A proposal to make map() not return an iterator seems like a non-starter.
Yes, Python 2 worked that way, but that was a long time ago and we know
better now.

In the simple example it doesn't matter much:

  mo = map(lambda x: x, "aardvark")

But map() is more useful for the non-toy case:

  mo = map(expensive_db_lookup, list_of_keys)

list_of_keys can be a concrete list, but I'm using map() mainly
specifically to get lazy iterator behavior.

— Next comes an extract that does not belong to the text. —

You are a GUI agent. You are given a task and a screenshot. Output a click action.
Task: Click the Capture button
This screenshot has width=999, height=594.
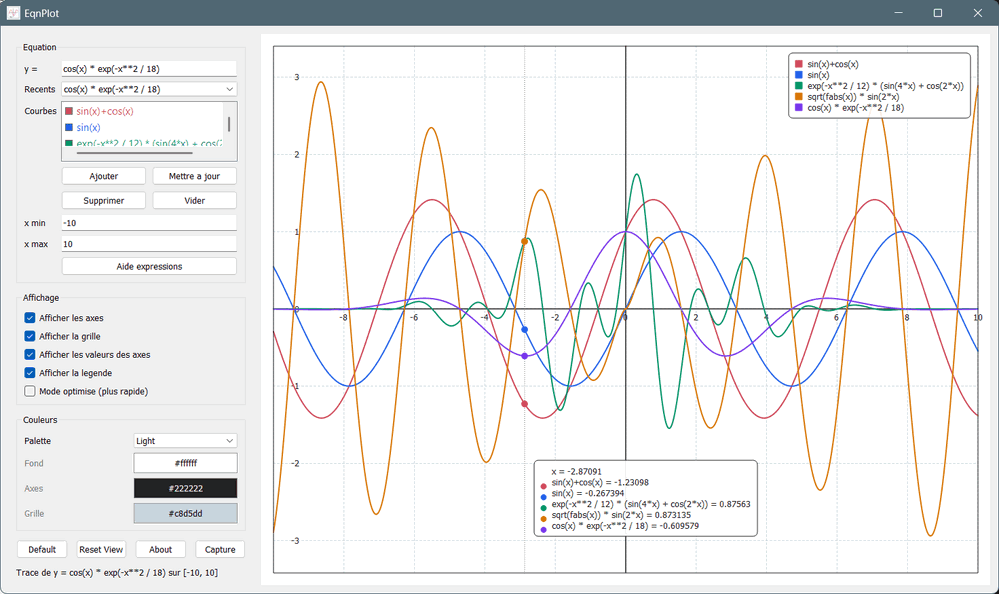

On Sat, Dec 1, 2018, 11:10 AM Paul Svensson <paul-pyt...@svensson.org wrote:

> On Sat, 1 Dec 2018, Steven D'Aprano wrote:
>
> > On Thu, Nov 29, 2018 at 08:13:12PM -0500, Paul Svensson wrote:
> >
> >> What's being proposed is simple, either:
> >>  * len(map(f, x)) == len(x), or
> >>  * both raise TypeError
> >
> > Simple, obvious, and problematic.
> >
> > Here's a map object I prepared earlier:
> >
> > from itertools import islice
> > mo = map(lambda x: x, "aardvark")
> > list(islice(mo, 3))
> >
> > If I now pass you the map object, mo, what should len(mo) return? Five
> > or eight?
>
> mo = "aardvark"
> list(islice(mo, 3))
>
> By what magic would the length change?
> Per the proposal, it can only be eight.
> Of course, that means mo can't, in this case, be an iterator.
> That's what the proposal would change.